I have read both the rigorous proof of BCS/Hartree-Fock (1) and that of the quantum Mermin-Wagner (2). Of course, the two rigorous statements don't exactly exclude each other. However, on a conceptual level, it seems hard to reconcile. Indeed, superconductivity breaks $U(1)\cong SO(2)$ gauge symmetry at some finite temperature $T>0$ for all spatial dimension $d\ge 1$, but this is in principle forbidden by Mermin-Wagner since it doesn't allow any continuous symmetry breaking at finite temperatures for $d\le 2$.

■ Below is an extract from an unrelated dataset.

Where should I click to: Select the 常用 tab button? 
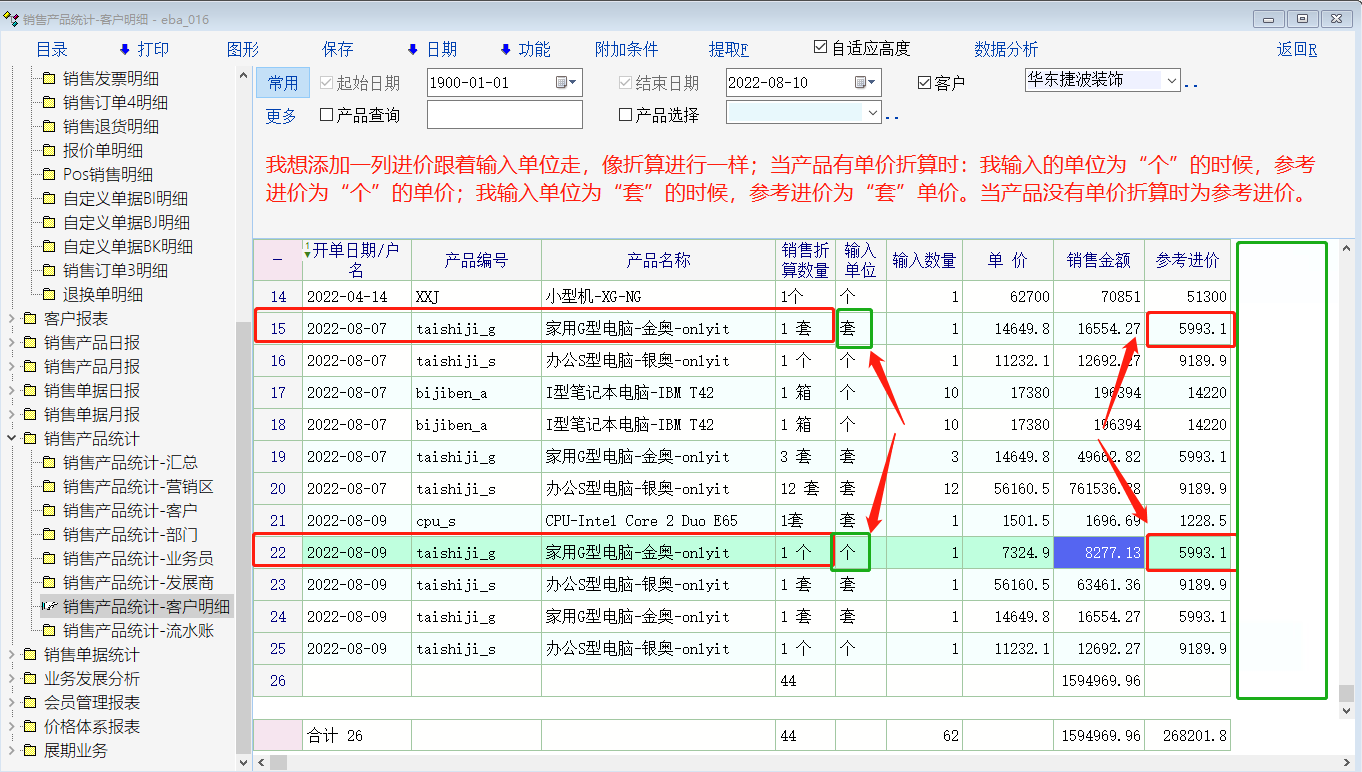283,83
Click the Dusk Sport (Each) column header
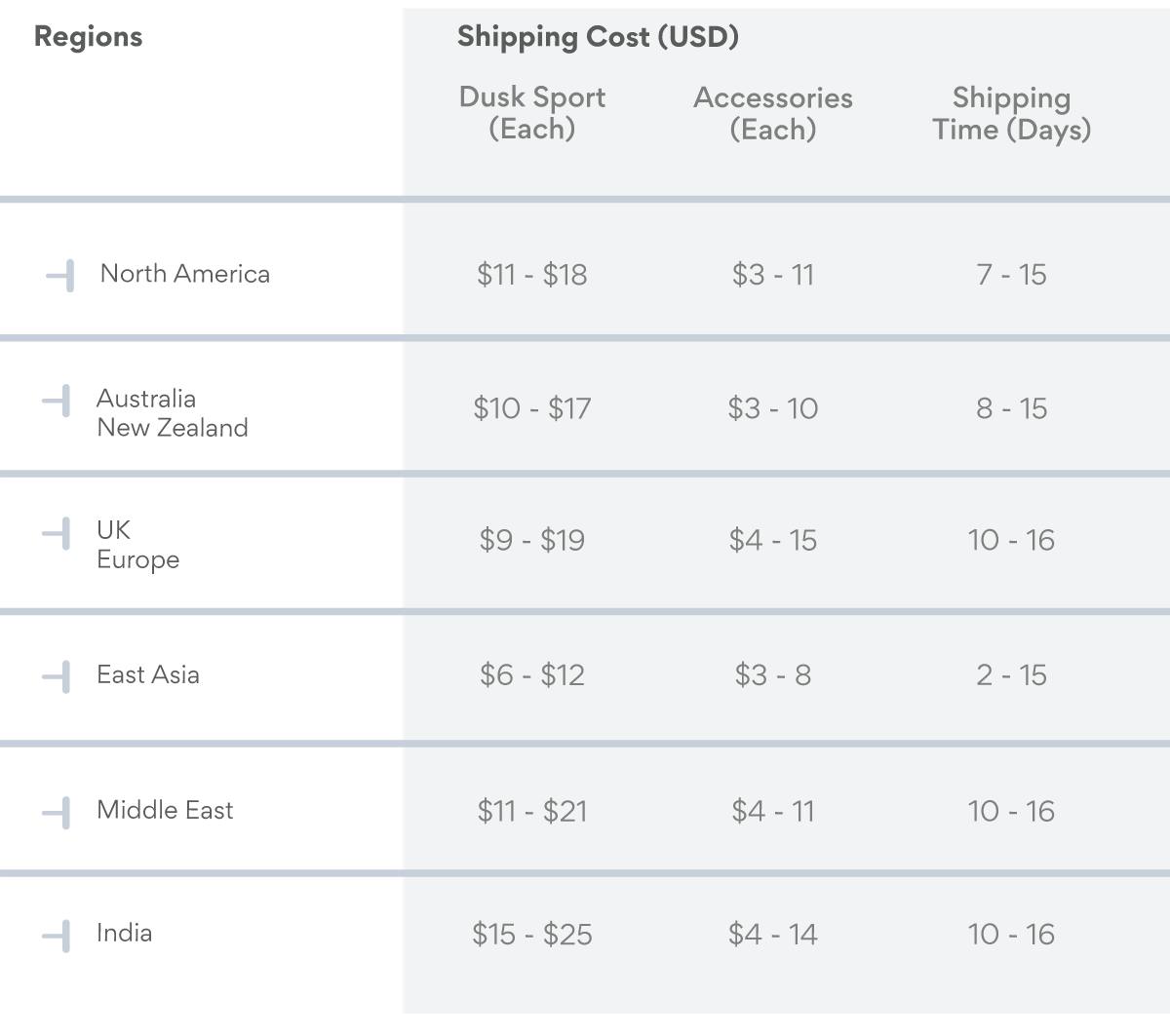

There's also this explanation, but I don't quite understand its answer. Mathematically speaking, a 3D system that is translationally invariant in 1 dimension is equivalent to a 2D system so I don't quite understand why it matters. Although anyons are the correct way to describe statistics in a 2D system, the mathematical formalism of fermions/bosons do exist (not to mention that fermions/bosons are also types of anyons). Finally, the only way for the $U(1)$-symmetry to not have long range order (the phase of the complex order parameter $\psi$) seems to be that the amplitude $|\psi|=0$, so superconductivity indeed seems to be a long-range order phase transition (correct me if I'm wrong).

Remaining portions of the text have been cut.